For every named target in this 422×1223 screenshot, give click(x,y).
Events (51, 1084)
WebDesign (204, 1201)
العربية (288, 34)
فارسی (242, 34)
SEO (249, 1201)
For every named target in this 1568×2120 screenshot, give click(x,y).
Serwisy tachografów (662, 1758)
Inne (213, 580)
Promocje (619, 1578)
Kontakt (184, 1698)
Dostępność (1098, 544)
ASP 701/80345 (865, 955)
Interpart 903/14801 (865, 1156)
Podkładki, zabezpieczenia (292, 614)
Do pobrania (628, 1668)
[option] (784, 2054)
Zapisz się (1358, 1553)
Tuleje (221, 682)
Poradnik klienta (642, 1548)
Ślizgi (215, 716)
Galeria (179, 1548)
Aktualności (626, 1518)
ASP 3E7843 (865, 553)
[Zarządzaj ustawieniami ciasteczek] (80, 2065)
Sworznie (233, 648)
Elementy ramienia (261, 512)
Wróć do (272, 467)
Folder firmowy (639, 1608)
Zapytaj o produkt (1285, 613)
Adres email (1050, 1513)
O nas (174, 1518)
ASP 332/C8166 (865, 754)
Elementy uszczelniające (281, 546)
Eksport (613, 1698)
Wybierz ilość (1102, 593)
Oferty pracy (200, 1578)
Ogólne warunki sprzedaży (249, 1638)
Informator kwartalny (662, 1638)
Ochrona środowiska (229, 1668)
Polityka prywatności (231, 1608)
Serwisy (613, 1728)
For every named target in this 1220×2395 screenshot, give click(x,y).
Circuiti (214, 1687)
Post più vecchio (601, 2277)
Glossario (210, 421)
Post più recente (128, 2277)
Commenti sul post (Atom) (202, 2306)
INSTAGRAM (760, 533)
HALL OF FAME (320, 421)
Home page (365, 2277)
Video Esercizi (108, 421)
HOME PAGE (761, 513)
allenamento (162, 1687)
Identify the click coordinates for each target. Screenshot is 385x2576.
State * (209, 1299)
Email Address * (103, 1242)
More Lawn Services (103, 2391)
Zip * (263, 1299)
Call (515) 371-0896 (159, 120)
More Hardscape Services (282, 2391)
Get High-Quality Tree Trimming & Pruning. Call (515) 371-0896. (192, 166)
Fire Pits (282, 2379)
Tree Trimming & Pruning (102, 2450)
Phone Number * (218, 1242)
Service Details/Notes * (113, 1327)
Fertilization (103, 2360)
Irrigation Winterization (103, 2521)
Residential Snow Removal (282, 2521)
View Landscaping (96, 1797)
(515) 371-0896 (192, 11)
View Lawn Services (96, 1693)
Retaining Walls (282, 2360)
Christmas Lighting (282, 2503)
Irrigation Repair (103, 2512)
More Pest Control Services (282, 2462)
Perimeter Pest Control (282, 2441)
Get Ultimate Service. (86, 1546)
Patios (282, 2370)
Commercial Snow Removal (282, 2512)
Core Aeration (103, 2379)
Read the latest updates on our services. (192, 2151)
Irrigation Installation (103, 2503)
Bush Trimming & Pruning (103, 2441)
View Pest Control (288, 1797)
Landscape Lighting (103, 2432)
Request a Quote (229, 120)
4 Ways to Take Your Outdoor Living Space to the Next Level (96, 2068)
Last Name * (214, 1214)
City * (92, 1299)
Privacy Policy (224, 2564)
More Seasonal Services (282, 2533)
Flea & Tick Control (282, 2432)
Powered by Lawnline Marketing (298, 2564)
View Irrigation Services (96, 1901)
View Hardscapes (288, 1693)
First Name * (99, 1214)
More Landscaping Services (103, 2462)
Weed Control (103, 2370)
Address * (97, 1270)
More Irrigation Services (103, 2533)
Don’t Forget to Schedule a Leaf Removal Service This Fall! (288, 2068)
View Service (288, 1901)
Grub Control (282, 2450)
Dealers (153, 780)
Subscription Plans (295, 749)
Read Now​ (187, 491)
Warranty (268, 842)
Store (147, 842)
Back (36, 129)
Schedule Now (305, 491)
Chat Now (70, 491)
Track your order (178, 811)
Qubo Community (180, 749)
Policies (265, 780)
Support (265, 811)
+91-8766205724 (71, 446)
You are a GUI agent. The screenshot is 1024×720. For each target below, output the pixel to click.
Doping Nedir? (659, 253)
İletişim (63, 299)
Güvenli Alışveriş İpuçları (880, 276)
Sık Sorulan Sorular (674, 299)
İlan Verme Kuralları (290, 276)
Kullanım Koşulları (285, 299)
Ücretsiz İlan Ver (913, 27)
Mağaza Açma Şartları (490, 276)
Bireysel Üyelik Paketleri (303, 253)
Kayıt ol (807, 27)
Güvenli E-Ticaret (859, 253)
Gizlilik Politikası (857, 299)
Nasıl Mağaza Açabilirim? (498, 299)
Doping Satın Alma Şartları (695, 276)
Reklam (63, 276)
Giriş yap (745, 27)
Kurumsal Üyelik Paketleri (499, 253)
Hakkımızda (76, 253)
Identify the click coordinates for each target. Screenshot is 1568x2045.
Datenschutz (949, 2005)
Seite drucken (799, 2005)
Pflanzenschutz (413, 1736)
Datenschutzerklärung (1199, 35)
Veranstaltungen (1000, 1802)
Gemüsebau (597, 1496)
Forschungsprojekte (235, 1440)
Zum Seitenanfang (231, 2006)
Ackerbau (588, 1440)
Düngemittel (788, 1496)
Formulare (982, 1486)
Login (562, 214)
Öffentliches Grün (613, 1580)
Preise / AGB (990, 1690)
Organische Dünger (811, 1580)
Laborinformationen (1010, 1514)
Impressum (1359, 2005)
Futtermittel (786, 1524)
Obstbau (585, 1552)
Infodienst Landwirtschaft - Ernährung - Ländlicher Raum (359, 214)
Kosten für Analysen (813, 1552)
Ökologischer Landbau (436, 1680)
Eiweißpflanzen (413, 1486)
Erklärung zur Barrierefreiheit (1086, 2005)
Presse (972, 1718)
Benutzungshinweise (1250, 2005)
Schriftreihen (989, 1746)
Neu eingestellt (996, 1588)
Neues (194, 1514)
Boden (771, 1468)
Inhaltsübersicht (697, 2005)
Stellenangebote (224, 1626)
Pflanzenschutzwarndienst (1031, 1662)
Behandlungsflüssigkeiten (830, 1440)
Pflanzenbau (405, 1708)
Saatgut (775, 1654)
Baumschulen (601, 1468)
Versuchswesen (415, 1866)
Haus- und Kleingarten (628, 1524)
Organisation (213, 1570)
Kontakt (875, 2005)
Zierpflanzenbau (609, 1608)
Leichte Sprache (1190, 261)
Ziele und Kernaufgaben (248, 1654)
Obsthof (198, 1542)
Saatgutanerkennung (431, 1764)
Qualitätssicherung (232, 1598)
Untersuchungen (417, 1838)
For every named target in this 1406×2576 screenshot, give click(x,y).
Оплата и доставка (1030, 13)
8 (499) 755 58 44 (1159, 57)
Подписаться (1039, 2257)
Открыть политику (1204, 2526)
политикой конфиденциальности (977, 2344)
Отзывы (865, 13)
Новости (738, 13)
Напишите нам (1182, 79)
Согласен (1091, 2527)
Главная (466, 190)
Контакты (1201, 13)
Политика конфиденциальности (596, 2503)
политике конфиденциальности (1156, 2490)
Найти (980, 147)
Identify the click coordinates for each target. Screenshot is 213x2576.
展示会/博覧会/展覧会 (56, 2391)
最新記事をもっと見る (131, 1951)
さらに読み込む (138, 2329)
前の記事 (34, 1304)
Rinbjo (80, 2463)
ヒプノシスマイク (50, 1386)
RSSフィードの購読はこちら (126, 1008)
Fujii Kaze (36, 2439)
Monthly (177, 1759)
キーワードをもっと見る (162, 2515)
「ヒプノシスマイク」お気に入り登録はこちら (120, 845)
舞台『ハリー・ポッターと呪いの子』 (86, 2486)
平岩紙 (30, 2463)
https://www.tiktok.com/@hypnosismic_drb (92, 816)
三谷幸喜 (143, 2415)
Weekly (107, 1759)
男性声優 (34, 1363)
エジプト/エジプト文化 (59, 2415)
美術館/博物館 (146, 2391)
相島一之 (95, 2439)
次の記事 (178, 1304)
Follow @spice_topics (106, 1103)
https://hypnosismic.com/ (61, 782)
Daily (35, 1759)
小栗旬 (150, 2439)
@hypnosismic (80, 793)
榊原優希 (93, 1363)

◇ ◇ ◇ ◇

### Task directions
Can you turn the listing, from the line containing "Kontakt (875, 2005)" through its final line, into a JSON list of strings with one string per line and no blank lines?

### Full output
[
  "Kontakt (875, 2005)",
  "Zierpflanzenbau (609, 1608)",
  "Leichte Sprache (1190, 261)",
  "Ziele und Kernaufgaben (248, 1654)",
  "Obsthof (198, 1542)",
  "Saatgutanerkennung (431, 1764)",
  "Qualitätssicherung (232, 1598)",
  "Untersuchungen (417, 1838)",
  "For every named target in this 1406×2576 screenshot, give click(x,y).",
  "Оплата и доставка (1030, 13)",
  "8 (499) 755 58 44 (1159, 57)",
  "Подписаться (1039, 2257)",
  "Открыть политику (1204, 2526)",
  "политикой конфиденциальности (977, 2344)",
  "Отзывы (865, 13)",
  "Новости (738, 13)",
  "Напишите нам (1182, 79)",
  "Согласен (1091, 2527)",
  "Главная (466, 190)",
  "Контакты (1201, 13)",
  "Политика конфиденциальности (596, 2503)",
  "политике конфиденциальности (1156, 2490)",
  "Найти (980, 147)",
  "Identify the click coordinates for each target. Screenshot is 213x2576.",
  "展示会/博覧会/展覧会 (56, 2391)",
  "最新記事をもっと見る (131, 1951)",
  "さらに読み込む (138, 2329)",
  "前の記事 (34, 1304)",
  "Rinbjo (80, 2463)",
  "ヒプノシスマイク (50, 1386)",
  "RSSフィードの購読はこちら (126, 1008)",
  "Fujii Kaze (36, 2439)",
  "Monthly (177, 1759)",
  "キーワードをもっと見る (162, 2515)",
  "「ヒプノシスマイク」お気に入り登録はこちら (120, 845)",
  "舞台『ハリー・ポッターと呪いの子』 (86, 2486)",
  "平岩紙 (30, 2463)",
  "https://www.tiktok.com/@hypnosismic_drb (92, 816)",
  "三谷幸喜 (143, 2415)",
  "Weekly (107, 1759)",
  "男性声優 (34, 1363)",
  "エジプト/エジプト文化 (59, 2415)",
  "美術館/博物館 (146, 2391)",
  "相島一之 (95, 2439)",
  "次の記事 (178, 1304)",
  "Follow @spice_topics (106, 1103)",
  "https://hypnosismic.com/ (61, 782)",
  "Daily (35, 1759)",
  "小栗旬 (150, 2439)",
  "@hypnosismic (80, 793)",
  "榊原優希 (93, 1363)"
]